Building pages with Markdown and Jupyter Notebooks
Jupyter Book makes it very easy to write new pages using either Markdown or Jupyter Notebooks. For context, here is a screenshot of the site’s homepage:
The main content section for this page is built from the “root” file, intro.md
:
# Welcome to our lab manual!
```{warning}
This site is still under construction
```
The purpose of this site is to help new students and collaborators get up to speed on the research methods/tools used by the Reed Group. This page is designed and maintained by other graduate students and post docs, and is intended to serve as a living document.
This manual was created using the Jupyter Books Python package, and is hosted with GitHub Pages.

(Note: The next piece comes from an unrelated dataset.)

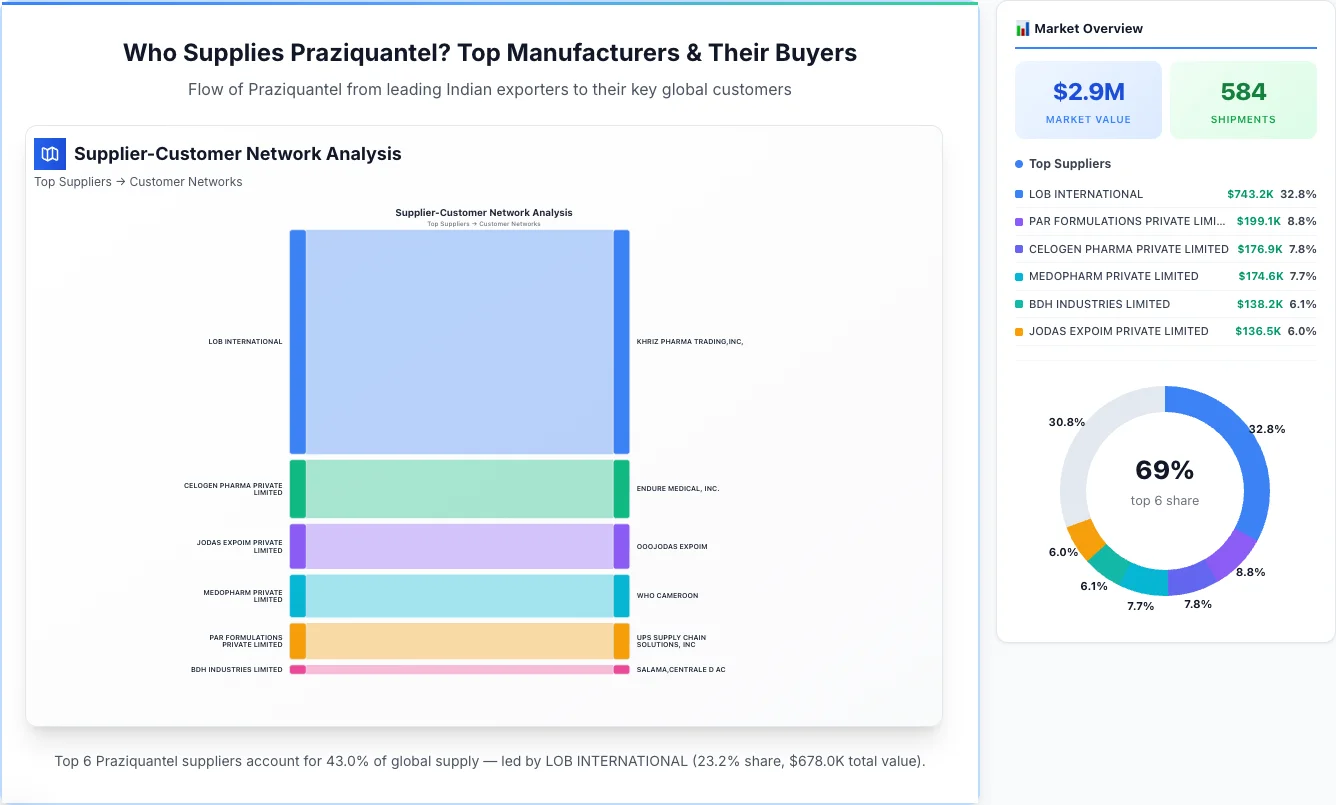Select the $2.9M Market Value card
This screenshot has width=1336, height=805.
[1088, 99]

You can find our source code at https://github.com/reedgroup/reedgroup.github.io.
```{tableofcontents}```
As you can see, this uses a very human-readable and intuitive Markdown-based file structure. Jupyter Book provides simple functionality for warning labels and other emphasis boxes, as well as a Table of Contents that is automatically rendered from the _toc.yml
file. The tableofcontents
command can be used from anywhere in the hierarchical page tree and will automatically filter to include only children of the current page. The separate sidebar TOC will also expand to show “sections” as you navigate into different “chapters.” For example, here is the Markdown and rendered webpage for the “ExamplePages” chapter:
# Example Pages with JupyterBooks
```{tableofcontents}```
For more detailed pages, you can also apply standard Markdown syntax to add section headers, bold/italic font, code blocks, lists, Latex equations, images, etc. For example, here is ExamplePages/mdExample.md
:
# Markdown example
This is an example page using just markdown
### Subsection 1
Here is a subsection
### Subsection 2
Here is another subsection.
:::{note}
Here is a note!
:::
And here is a code block:
```
e = mc^2
```
And here comes a cute image!
![capybara and friends](capybaraFriends.jpg "Capybara and friends")

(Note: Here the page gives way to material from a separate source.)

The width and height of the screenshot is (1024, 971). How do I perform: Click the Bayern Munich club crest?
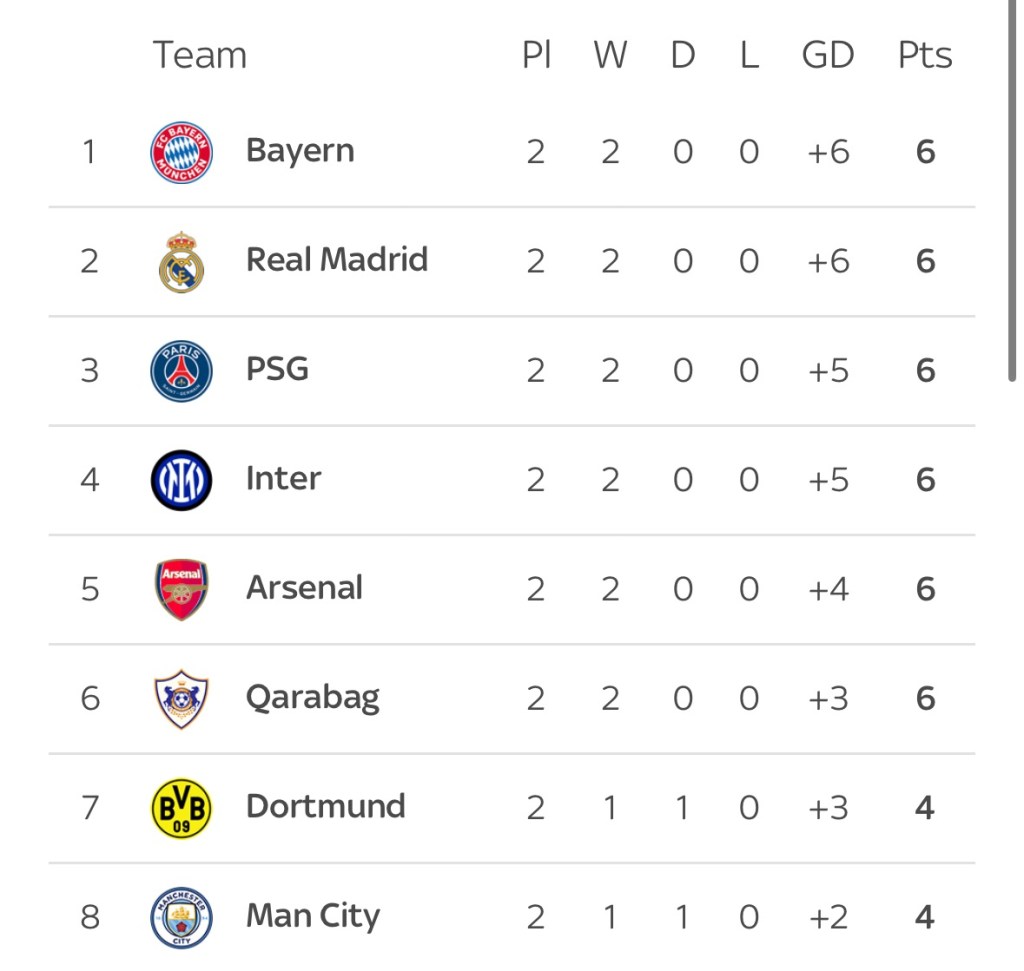pyautogui.click(x=181, y=152)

Lastly, and most importantly for purposes of building a training manual, we can create pages using Jupyter Notebooks. For example, here are two screenshots of the webpage rendered from ExamplePages/nbExample.ipynb
:
As you can see, the Notebook functionality allows us to combine text and equations with rendered Python code. We can also execute Bash, R, or other programs using Jupyter Notebook’s “magic” commands. Note that the Jupyter-based website is not interactive – for that you’ll need Binder, as demonstrated in this blog post by David Gold.
Nevertheless, the Notebook is reexecuted each time we rebuild the website, which should really streamline collaborative lab manual development. For example, once we have developed a code bank of visualization examples (stay tuned!), it will be straightforward to edit the existing examples and/or add new examples, with the rendered visualizations being automatically updated rather than needing to manually upload the new images. Additionally, reexecuting the Notebooks each time we rebuild the site will force us to maintain the functionality of our existing code bank rather than letting portions become obsolete due to package dependencies or other issues.
Next steps
You now have the basic building blocks to create your own lab manual or ebook using a collection of YAML files, Markdown files, and Jupyter Notebooks. The last two critical steps are to actually build the static site (e.g., the html files) using Jupyter Book, and then host the site using GitHub pages. I will demonstrate these steps, as well as our CI/CD strategy based on GitHub Actions, in my next blog post.